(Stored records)
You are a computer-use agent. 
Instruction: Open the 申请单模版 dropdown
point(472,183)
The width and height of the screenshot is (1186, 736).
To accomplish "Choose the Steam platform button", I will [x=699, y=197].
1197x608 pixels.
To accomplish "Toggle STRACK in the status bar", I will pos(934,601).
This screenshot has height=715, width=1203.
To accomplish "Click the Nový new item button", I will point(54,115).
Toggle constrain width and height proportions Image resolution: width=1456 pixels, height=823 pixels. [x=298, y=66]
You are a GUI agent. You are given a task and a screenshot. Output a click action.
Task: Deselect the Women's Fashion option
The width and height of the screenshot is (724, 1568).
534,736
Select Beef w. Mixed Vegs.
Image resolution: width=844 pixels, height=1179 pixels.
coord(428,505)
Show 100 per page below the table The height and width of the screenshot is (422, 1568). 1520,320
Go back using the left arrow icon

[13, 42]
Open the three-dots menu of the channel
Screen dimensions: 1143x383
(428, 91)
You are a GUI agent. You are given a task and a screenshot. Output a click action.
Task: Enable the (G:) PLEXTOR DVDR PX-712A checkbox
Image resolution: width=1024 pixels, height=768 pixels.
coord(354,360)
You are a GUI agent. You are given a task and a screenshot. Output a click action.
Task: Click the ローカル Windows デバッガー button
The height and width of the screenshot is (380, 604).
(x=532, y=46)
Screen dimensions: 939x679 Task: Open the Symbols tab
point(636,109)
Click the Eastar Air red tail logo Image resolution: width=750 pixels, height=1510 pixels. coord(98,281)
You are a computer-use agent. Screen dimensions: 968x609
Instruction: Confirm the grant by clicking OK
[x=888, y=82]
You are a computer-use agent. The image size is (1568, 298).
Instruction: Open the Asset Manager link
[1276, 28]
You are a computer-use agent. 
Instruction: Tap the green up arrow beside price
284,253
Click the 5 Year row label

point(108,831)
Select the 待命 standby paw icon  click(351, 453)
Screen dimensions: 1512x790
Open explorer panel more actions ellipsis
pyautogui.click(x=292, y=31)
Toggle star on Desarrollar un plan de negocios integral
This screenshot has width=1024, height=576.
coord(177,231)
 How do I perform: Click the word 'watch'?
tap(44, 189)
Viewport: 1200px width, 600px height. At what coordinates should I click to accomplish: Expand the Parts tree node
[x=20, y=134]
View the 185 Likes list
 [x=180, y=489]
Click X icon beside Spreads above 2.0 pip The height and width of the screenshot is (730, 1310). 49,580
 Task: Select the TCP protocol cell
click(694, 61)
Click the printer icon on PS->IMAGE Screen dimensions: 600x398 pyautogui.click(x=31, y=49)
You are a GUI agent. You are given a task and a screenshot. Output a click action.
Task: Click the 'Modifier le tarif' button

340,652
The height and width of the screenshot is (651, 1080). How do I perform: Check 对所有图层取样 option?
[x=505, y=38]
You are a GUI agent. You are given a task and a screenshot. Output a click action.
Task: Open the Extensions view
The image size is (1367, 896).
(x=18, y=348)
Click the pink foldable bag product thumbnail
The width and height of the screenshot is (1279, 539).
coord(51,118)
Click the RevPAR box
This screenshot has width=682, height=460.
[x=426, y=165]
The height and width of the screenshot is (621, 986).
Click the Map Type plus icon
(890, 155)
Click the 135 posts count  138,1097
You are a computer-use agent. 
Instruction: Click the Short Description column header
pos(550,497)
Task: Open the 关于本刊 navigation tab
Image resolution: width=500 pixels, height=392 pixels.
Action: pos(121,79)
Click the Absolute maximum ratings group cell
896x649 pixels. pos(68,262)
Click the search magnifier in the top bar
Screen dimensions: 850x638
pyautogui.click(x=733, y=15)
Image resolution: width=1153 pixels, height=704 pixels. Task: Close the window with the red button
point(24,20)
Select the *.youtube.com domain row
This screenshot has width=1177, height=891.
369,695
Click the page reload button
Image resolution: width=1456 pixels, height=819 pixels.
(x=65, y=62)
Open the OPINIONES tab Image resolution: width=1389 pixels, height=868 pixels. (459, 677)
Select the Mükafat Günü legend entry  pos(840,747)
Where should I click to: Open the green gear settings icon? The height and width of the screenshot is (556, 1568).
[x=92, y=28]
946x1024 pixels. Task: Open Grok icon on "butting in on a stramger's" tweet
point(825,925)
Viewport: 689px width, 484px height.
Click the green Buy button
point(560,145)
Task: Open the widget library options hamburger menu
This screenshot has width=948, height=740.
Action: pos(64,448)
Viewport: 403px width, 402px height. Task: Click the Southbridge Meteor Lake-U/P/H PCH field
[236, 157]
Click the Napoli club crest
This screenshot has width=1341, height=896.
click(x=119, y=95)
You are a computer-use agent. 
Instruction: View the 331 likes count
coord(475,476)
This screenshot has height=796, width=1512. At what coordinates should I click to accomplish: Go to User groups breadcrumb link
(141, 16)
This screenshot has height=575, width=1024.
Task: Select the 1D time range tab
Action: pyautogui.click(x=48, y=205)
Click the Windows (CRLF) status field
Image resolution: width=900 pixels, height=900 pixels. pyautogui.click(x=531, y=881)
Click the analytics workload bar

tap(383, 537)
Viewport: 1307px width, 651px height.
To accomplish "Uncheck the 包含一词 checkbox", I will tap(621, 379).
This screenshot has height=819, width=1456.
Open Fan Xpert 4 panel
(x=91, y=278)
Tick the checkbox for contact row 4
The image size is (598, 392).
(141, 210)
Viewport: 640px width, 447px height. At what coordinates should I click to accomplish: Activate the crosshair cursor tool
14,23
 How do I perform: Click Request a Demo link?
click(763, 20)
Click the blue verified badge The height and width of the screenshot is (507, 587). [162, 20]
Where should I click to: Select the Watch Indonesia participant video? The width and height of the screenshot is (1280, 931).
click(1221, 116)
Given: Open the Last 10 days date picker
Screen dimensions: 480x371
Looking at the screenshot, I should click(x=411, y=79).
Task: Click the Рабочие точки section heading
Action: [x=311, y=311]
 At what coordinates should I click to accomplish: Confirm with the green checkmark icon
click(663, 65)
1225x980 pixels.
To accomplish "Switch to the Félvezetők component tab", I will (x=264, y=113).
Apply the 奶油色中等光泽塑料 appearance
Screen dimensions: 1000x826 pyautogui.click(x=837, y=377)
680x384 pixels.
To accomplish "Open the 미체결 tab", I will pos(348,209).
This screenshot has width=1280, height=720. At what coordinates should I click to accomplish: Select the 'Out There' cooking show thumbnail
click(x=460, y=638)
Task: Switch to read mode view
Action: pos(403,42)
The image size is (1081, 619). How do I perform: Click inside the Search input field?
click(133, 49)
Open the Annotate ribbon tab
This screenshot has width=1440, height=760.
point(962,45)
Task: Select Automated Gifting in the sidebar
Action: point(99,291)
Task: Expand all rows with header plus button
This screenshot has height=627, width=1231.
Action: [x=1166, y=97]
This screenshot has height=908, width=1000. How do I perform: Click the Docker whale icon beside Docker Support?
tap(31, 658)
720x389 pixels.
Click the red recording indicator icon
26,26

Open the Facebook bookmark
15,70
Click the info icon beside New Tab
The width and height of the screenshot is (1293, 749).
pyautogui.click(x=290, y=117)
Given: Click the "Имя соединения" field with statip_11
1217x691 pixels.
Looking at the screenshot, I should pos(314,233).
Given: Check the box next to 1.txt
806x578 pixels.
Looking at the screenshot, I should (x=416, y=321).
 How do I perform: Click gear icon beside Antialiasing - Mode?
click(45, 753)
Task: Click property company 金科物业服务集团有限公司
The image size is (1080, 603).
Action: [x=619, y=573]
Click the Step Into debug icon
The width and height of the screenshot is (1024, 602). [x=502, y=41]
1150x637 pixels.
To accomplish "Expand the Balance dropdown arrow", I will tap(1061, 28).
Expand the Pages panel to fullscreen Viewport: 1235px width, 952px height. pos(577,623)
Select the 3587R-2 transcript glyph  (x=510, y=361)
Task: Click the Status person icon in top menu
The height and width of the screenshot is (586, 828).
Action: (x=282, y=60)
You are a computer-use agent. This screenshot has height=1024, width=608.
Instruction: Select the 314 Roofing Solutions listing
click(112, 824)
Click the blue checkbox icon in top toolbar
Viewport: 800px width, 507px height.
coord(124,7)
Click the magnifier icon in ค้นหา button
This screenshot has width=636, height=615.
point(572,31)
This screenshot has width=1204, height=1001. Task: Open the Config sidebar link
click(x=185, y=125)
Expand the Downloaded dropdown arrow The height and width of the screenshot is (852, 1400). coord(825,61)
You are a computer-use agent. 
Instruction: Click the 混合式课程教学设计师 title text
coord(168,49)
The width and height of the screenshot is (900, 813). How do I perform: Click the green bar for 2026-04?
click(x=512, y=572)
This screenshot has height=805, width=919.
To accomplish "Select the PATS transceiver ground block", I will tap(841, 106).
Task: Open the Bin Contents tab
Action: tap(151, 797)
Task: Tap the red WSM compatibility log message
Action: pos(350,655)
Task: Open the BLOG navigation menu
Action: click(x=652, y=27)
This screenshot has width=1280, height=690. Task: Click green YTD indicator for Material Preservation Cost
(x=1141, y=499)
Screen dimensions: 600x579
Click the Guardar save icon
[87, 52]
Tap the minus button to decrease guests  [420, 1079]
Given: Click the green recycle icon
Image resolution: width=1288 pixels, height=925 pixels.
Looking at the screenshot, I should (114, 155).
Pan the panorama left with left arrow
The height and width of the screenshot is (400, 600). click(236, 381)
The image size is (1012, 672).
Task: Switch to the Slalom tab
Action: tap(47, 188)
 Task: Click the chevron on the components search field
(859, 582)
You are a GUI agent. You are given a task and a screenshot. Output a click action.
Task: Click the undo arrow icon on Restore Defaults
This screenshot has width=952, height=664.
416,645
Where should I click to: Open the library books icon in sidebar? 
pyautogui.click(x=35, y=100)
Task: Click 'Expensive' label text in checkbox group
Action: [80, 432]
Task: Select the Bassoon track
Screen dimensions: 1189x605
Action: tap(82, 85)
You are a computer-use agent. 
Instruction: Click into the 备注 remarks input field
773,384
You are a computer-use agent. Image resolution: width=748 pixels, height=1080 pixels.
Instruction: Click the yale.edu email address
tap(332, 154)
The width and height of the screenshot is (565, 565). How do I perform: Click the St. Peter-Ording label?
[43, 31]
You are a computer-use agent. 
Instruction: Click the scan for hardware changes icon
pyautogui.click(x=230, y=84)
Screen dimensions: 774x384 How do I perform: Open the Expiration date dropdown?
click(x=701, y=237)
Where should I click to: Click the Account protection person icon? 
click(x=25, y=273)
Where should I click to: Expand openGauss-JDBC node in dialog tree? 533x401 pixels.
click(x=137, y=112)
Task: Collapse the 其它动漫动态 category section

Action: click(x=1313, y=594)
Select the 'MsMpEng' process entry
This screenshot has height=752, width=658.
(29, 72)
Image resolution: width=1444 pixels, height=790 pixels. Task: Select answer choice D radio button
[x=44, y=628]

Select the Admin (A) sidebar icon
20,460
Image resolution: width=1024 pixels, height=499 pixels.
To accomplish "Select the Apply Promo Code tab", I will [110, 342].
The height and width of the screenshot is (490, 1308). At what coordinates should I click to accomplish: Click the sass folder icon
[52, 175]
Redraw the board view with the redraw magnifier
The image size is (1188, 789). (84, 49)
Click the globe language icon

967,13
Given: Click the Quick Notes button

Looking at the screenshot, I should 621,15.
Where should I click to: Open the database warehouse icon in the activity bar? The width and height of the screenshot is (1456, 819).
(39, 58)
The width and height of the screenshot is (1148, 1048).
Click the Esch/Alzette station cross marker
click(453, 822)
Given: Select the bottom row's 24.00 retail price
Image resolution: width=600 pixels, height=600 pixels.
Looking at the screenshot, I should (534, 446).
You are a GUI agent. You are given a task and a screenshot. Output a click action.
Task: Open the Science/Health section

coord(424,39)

— Your task —
Every line in the data that holds the string "Toggle" should be returned.

— Answer section —
To accomplish "Toggle STRACK in the status bar", I will pos(934,601).
Toggle constrain width and height proportions Image resolution: width=1456 pixels, height=823 pixels. [x=298, y=66]
Toggle star on Desarrollar un plan de negocios integral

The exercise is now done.